The entrepreneur simply wanted to demonstrate that there was a new market of people who would be tempted on board a cruise ship if the cost and character were right. Oh, and the paint job.

When easyCruiseOne first docked in her home port of Nice, the locals were shocked by the big orange blot on the seascape; hundreds of gallons of paint of the shade Pantone 021C were used to, er, decorate the vessel. But Stelios now says: the future is grey.

I called in to inspect the colour scheme for his new vessel, unsurprisingly named easyCruiseTwo. The ship is being painted a distinguished graphite grey, with just a flash or two of orange.
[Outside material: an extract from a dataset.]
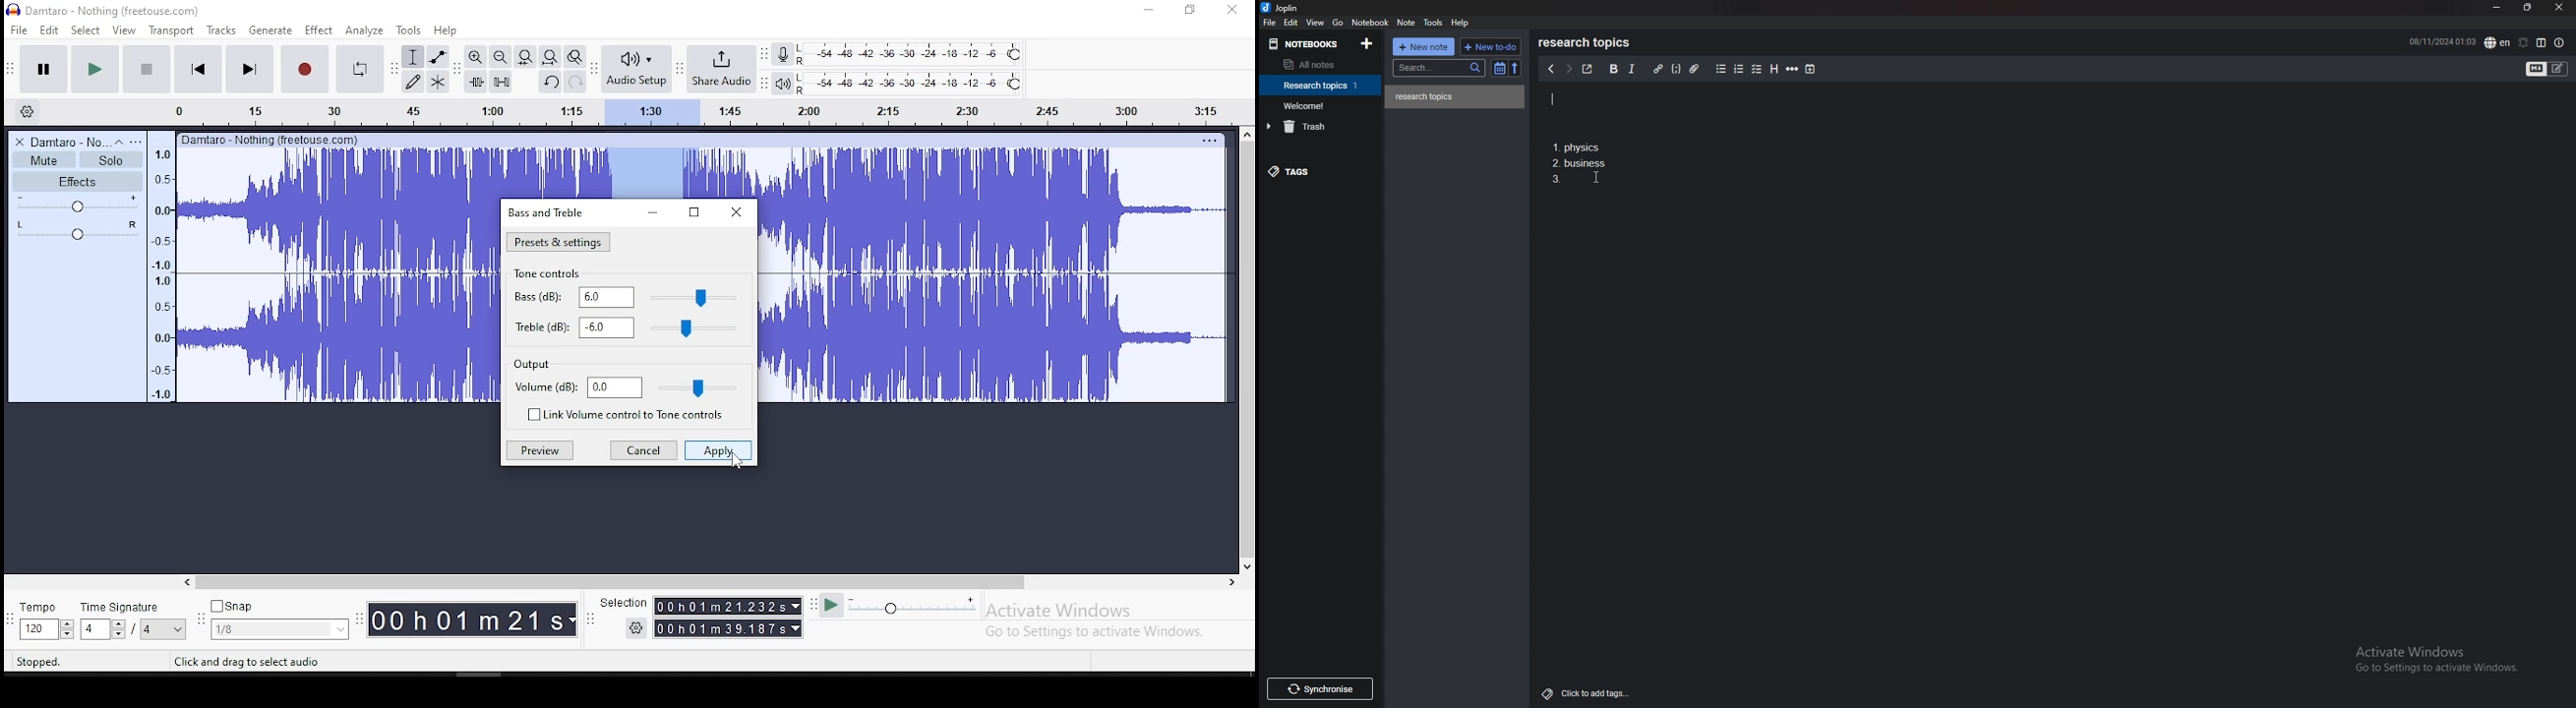  Describe the element at coordinates (502, 82) in the screenshot. I see `silence audio signal` at that location.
And in something of a first for the easyMagnate, Stelios employed a graphic designer to come up with a corporate look.

"It's different; easyCruise will never be a 100 per cent white ship, but I didn't want it to be dismissed as 'the orange ship'. With this new livery, we're being distinctive, but achieving it with a different colour palette."

YOU MAY not care to sail aboard the new member of the easyCruise fleet, because the closest she will get to the oceans is dipping a toe in the North Sea; the rest of the time, she will be plying the rivers of Benelux. It turns out easyCruiseTwo is an existing river cruise vessel. From July, €10 (£7) a night may be enough to buy accommodation and transport on a river-based route taking in three of the most cultured cities in Europe: Amsterdam, Brussels and Antwerp.

River cruising is a big and often profitable business, but like its ocean-going cousin its elderly clientele have an unfortunate habit of becoming ex-customers. So the ship's owner has bought into the easyBrand in order to attract a younger clientele.

Even if you have no wish to go cruising, you might find yourself aboard the vessel when next you visit the Dutch capital. "We'll probably try and have it as an easyHotel in Amsterdam in the winter," says Stelios.